Energy, Agriculture, Forestry, Land Use

  • Vermont needs to become more energy and food independent using our local natural resources, and we should aim to produce 75% of our own food, power and heat energy by 2020.
  • This will create tens of thousands of jobs and keep billions of dollars in the local VT economy each year.
  • Vermont needs a transition plan that will assure the business community that their energy prices will be predictable in the short term. But we will have to accept some increasing energy costs related to Peak Oil and other market pressures. The more we can insulate ourselves from the Peak Oil factors with local renewable energy, the stronger Vermont’s economic foundation will be in the future.
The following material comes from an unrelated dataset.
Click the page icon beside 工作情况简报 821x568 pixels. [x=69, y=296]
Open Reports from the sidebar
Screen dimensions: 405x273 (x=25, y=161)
  • Land and the environment is best “conserved” by being put to productive, sustainable use. A major myth of mainstream "environmentalism" is that we should lock away land and prevent it from being used in order to "save it." Instead, we must integrate with our natural resources, put our landscape to work and use our land and resources sustainably. We need to stop locking away our resources in misconstrued “conservation” programs. The Center for Whole Communities in Fayston is a national leader in training community leaders for sustainability, and they have many programs and published works that make this point beautifully.
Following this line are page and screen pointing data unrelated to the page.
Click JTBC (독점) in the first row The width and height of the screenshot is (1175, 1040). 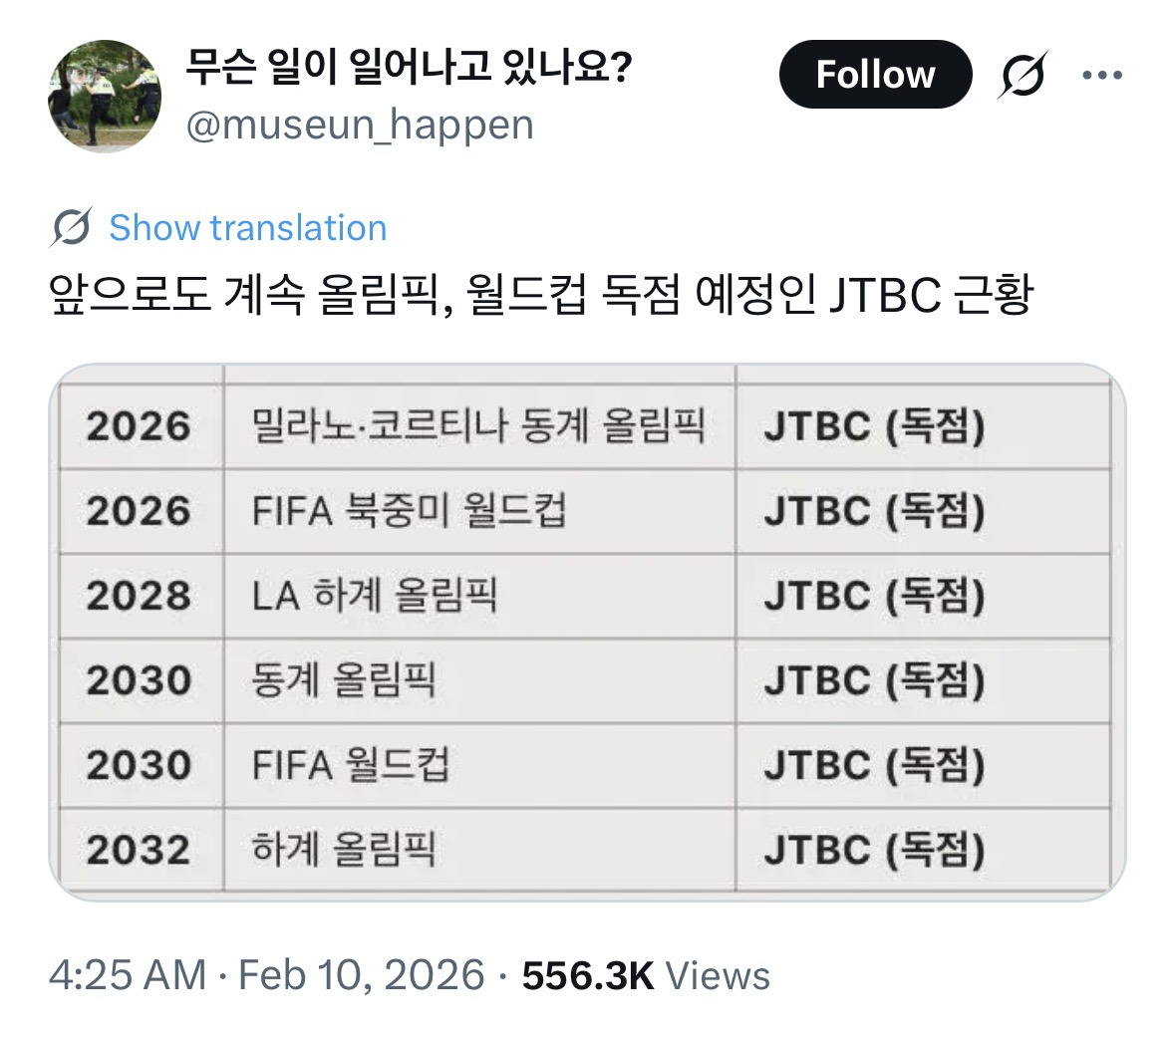click(x=874, y=426)
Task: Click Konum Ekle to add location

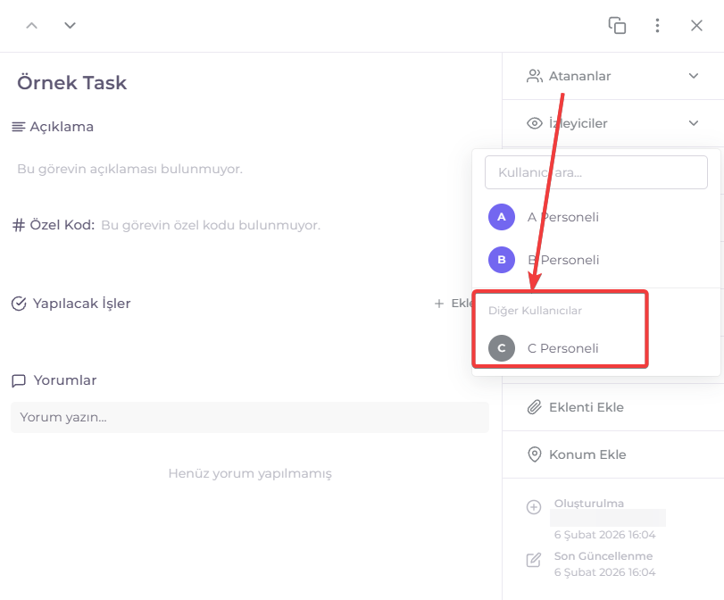Action: pos(587,454)
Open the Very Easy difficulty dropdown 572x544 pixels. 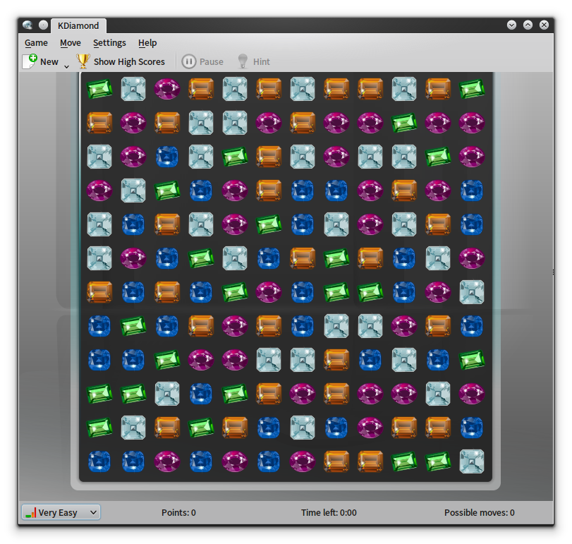pos(60,512)
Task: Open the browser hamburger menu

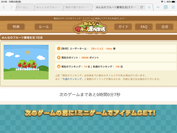Action: click(173, 7)
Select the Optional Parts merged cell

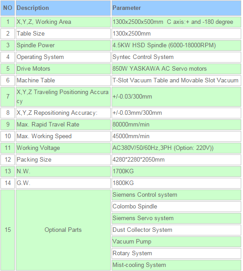63,230
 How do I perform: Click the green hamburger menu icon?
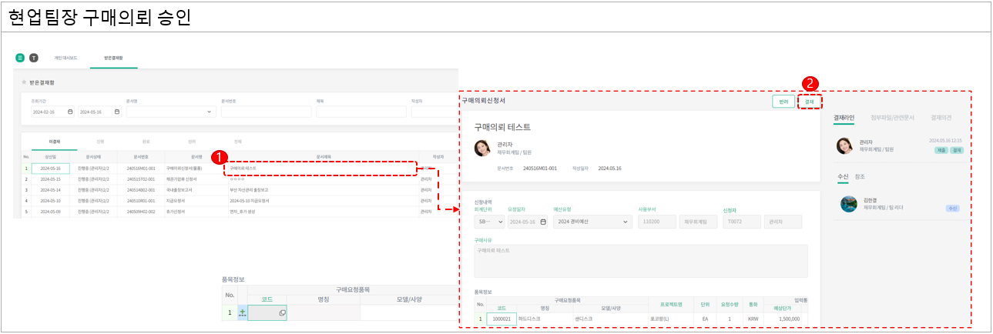click(x=20, y=58)
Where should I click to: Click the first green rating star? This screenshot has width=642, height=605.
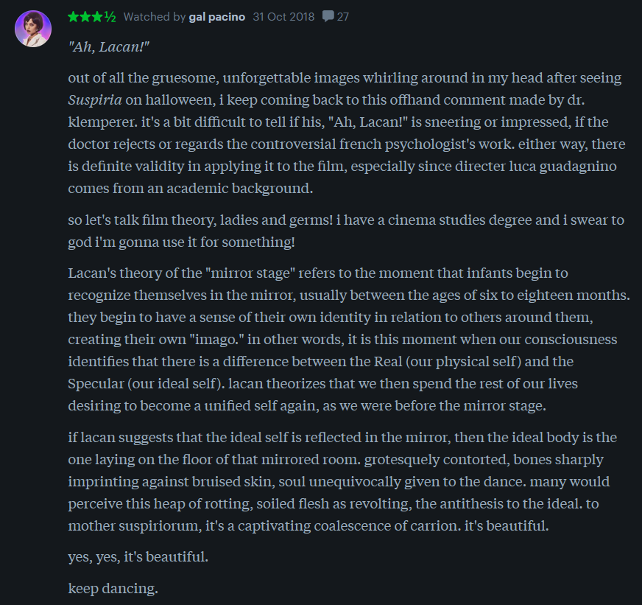74,17
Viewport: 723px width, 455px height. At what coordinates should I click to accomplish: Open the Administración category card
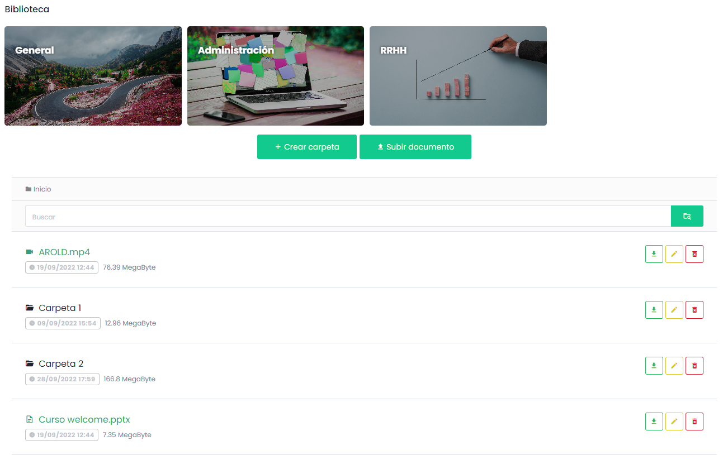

  • Act 250 needs to be reformed to reflect our current economic development needs while removing bureaucratic barriers to sustainable and appropriate land use based on local control and needs.
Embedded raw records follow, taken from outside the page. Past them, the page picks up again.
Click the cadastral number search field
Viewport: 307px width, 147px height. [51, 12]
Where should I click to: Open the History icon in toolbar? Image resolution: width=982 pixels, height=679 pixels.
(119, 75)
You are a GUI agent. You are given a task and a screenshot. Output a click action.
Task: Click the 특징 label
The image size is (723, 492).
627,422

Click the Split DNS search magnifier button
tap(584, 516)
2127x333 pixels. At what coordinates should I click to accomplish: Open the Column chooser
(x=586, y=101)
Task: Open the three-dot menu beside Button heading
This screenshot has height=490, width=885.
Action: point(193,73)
  • The State should make available low interest loans to any home, business or institution that has a good location for solar, wind, efficient biomass or micro-hydro-power, and attach the loan-payments to the annual land-value property tax payments, with an interest rate of less than 5%.
  • A similar program should be put in place to finance local food processing and distribution centers and viallage-markets and by encouraging local diversified food production.
  • We need to help our dairy farmers transition to diversified and sustainable agriculture. Federally subsidized monocrops like milk are a dead-end market. So let's help our farmers make this transition by creating a Vermont market for diversified agricultural products.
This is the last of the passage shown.